Nostalgia ranges in time-frames that defy simple classification, the opening “Tailor-Made” and “What Can You Do?” recall electronic dance music of the 1990s, while other tracks reach toward a much earlier era. “Penny Loafers” features eerie, Residents-like vocal harmonies that could exist in the realm of the pop standards of the 1930 or 1940 and the leisurely horns of “Suit Yourself” may remind listeners of the television theme music prevalent in mid-1970. Bespoke marks its final moment in a warbled, retro sample that proclaims “I want to see.”

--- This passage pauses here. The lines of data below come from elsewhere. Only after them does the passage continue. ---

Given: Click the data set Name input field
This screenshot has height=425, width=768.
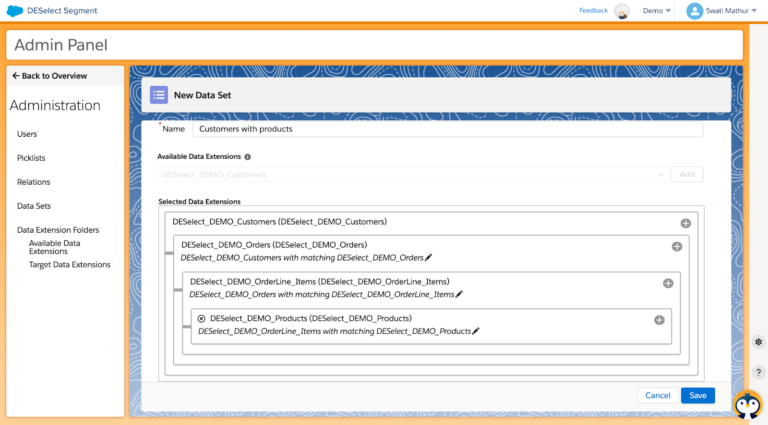Looking at the screenshot, I should point(447,129).
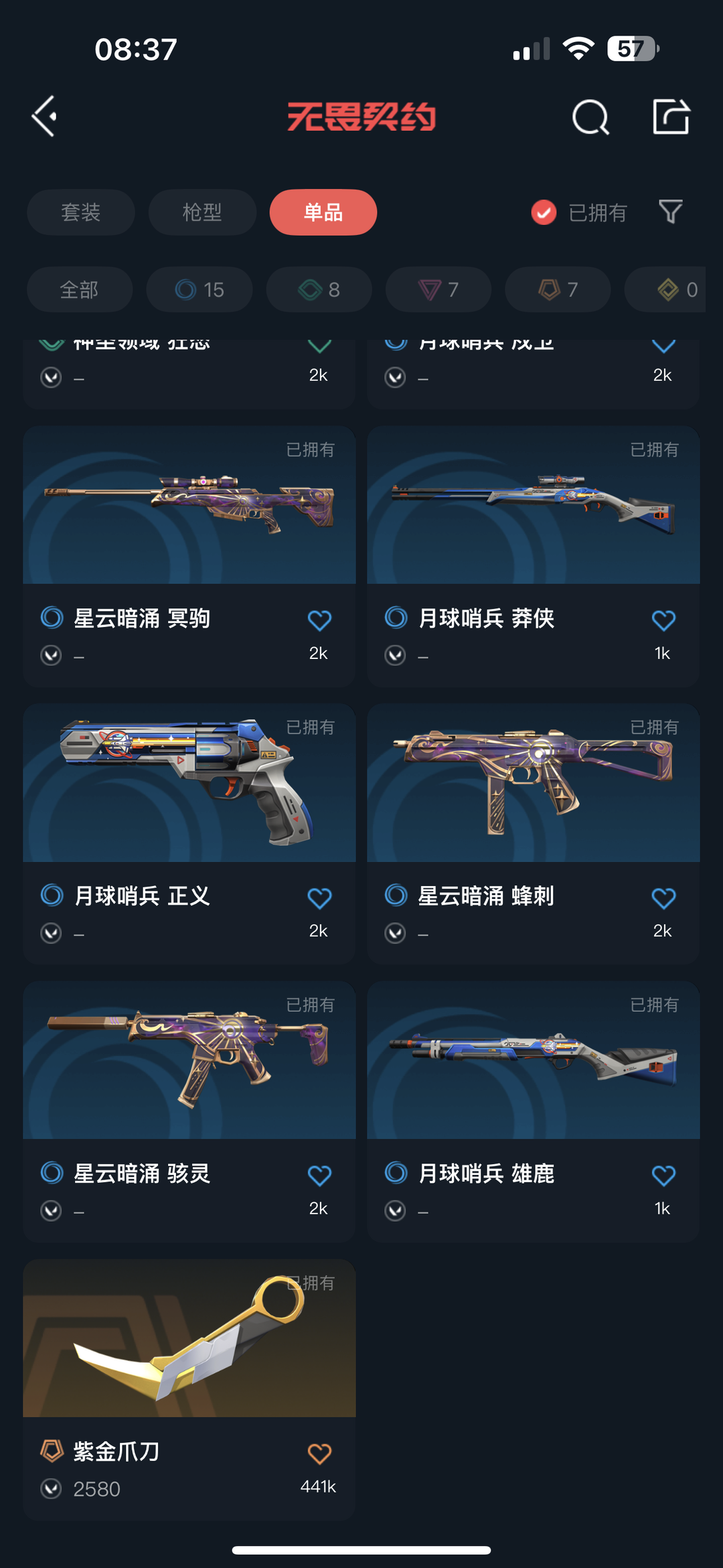Select blue tier filter showing 15
Screen dimensions: 723x1568
coord(199,289)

The album’s heart beats with the most pride on the melodic instrumental centerpiece “Sew, Darn, Mend.” Listeners are lulled into a sense of security and relief by the track’s simple progression and the feeling does not fade or shatter as the noise moves further and further from delicacy. “In Tatters” allows for a similar emotional response in its echoing euphoric majesty.

Perhaps the most intriguing aspect of Bespoke is displayed through its darker edge. One quickly becomes immersed within the noisy billowing waves of “Slowercase D”, faces the melodic clash of “One and Lonely”, gazes at the ghostly IDM quality of “French Cuffs” and becomes simply overwhelmed by the fittingly titled track of the same name. Each of the aforementioned tracks provide the earliest bursts of excitement and interest within Bespoke, and their attacks never lose power.

Daedelus’ wisdom and experience as an artist contributes in no small measure to the quality of Bespoke. With a considerably dense discography, one might initially expect a work produced in hastiness: such a fear might even be validated by the first uninvolved listen.  Give Bespoke the chance it deserves and everything about it will prove to be more than enough.